[Extracted records]
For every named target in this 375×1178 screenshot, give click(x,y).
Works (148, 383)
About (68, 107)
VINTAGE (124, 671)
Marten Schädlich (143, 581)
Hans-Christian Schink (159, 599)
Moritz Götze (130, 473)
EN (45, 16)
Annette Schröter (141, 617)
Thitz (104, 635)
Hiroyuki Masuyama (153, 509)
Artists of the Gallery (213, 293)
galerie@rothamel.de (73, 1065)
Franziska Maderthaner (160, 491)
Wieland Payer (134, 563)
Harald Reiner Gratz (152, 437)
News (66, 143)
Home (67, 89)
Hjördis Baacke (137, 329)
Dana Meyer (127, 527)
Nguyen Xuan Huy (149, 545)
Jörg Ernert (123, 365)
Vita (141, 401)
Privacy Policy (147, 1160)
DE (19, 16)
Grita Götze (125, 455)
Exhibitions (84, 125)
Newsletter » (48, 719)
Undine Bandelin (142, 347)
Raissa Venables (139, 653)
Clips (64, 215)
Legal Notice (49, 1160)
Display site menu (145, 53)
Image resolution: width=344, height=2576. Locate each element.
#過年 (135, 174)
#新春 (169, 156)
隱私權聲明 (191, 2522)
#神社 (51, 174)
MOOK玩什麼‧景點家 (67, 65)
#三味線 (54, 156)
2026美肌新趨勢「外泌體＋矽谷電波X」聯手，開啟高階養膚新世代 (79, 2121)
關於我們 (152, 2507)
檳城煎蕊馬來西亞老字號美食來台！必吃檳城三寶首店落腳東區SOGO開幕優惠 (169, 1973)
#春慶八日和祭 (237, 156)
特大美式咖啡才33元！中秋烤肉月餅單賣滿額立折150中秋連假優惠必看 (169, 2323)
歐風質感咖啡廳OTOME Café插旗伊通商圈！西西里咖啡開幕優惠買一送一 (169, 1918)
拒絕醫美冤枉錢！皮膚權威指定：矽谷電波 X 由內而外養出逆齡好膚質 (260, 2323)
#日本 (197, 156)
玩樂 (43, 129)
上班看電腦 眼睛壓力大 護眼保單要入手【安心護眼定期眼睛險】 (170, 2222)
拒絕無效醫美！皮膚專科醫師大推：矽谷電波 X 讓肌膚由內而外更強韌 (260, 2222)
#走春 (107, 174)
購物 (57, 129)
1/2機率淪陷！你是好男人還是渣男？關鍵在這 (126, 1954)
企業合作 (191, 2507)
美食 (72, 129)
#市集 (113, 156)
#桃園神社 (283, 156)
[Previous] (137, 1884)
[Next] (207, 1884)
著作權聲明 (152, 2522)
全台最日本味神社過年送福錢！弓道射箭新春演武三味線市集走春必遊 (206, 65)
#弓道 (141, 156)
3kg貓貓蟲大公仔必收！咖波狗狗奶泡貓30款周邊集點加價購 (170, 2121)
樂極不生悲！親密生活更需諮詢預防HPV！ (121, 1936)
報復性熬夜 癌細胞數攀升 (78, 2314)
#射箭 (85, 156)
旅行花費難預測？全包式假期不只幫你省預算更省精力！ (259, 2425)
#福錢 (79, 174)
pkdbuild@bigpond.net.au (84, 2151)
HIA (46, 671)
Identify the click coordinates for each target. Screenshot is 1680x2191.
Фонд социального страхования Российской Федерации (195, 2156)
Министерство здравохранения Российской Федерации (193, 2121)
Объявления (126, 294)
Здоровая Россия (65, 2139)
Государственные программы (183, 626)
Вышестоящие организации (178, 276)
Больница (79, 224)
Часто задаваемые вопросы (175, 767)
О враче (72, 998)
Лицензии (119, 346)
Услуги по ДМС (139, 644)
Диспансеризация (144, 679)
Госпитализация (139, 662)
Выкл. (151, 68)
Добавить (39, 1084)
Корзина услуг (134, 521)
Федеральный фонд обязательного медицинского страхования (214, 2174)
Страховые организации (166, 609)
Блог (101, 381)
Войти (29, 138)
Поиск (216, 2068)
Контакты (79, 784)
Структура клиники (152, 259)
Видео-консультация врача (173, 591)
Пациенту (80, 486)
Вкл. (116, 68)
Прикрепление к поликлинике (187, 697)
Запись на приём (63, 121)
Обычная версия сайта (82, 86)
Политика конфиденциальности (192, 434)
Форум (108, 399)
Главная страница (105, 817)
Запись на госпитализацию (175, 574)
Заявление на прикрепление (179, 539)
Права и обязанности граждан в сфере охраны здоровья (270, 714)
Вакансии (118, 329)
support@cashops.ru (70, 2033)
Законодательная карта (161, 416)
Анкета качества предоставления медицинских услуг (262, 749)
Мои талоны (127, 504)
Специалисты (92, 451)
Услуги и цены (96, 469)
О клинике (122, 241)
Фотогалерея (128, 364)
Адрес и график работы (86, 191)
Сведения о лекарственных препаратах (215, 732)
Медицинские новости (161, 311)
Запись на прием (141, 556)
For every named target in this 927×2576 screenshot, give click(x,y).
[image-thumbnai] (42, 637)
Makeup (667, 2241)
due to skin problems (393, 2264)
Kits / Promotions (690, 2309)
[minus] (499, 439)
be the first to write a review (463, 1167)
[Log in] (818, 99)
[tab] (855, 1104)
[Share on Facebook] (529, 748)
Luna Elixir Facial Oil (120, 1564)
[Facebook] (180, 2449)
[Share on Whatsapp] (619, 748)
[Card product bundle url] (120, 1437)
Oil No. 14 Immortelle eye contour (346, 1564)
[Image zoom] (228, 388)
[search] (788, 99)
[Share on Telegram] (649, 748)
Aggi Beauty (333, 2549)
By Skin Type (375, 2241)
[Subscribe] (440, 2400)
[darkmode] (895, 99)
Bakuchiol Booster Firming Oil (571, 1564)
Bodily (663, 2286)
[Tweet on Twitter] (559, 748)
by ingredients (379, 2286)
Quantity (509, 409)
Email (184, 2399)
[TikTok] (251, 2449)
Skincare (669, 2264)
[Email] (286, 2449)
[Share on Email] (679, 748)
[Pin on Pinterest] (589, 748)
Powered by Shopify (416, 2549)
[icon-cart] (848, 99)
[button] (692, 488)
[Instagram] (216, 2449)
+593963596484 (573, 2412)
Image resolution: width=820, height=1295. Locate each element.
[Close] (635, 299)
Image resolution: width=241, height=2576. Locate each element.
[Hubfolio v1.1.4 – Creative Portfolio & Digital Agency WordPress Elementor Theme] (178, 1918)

#### Problem to work on:
Beginning at the line with "#桃園神社 (283, 156)" and stopping after the line with "Блог (101, 381)", please write out every line of the data above exactly and nothing else.

#### Output for this task:
#桃園神社 (283, 156)
[Previous] (137, 1884)
[Next] (207, 1884)
著作權聲明 (152, 2522)
全台最日本味神社過年送福錢！弓道射箭新春演武三味線市集走春必遊 (206, 65)
#弓道 (141, 156)
3kg貓貓蟲大公仔必收！咖波狗狗奶泡貓30款周邊集點加價購 (170, 2121)
樂極不生悲！親密生活更需諮詢預防HPV！ (121, 1936)
報復性熬夜 癌細胞數攀升 (78, 2314)
#射箭 (85, 156)
旅行花費難預測？全包式假期不只幫你省預算更省精力！ (259, 2425)
#福錢 (79, 174)
pkdbuild@bigpond.net.au (84, 2151)
HIA (46, 671)
Identify the click coordinates for each target. Screenshot is 1680x2191.
Фонд социального страхования Российской Федерации (195, 2156)
Министерство здравохранения Российской Федерации (193, 2121)
Объявления (126, 294)
Здоровая Россия (65, 2139)
Государственные программы (183, 626)
Вышестоящие организации (178, 276)
Больница (79, 224)
Часто задаваемые вопросы (175, 767)
О враче (72, 998)
Лицензии (119, 346)
Услуги по ДМС (139, 644)
Диспансеризация (144, 679)
Госпитализация (139, 662)
Выкл. (151, 68)
Добавить (39, 1084)
Корзина услуг (134, 521)
Федеральный фонд обязательного медицинского страхования (214, 2174)
Страховые организации (166, 609)
Блог (101, 381)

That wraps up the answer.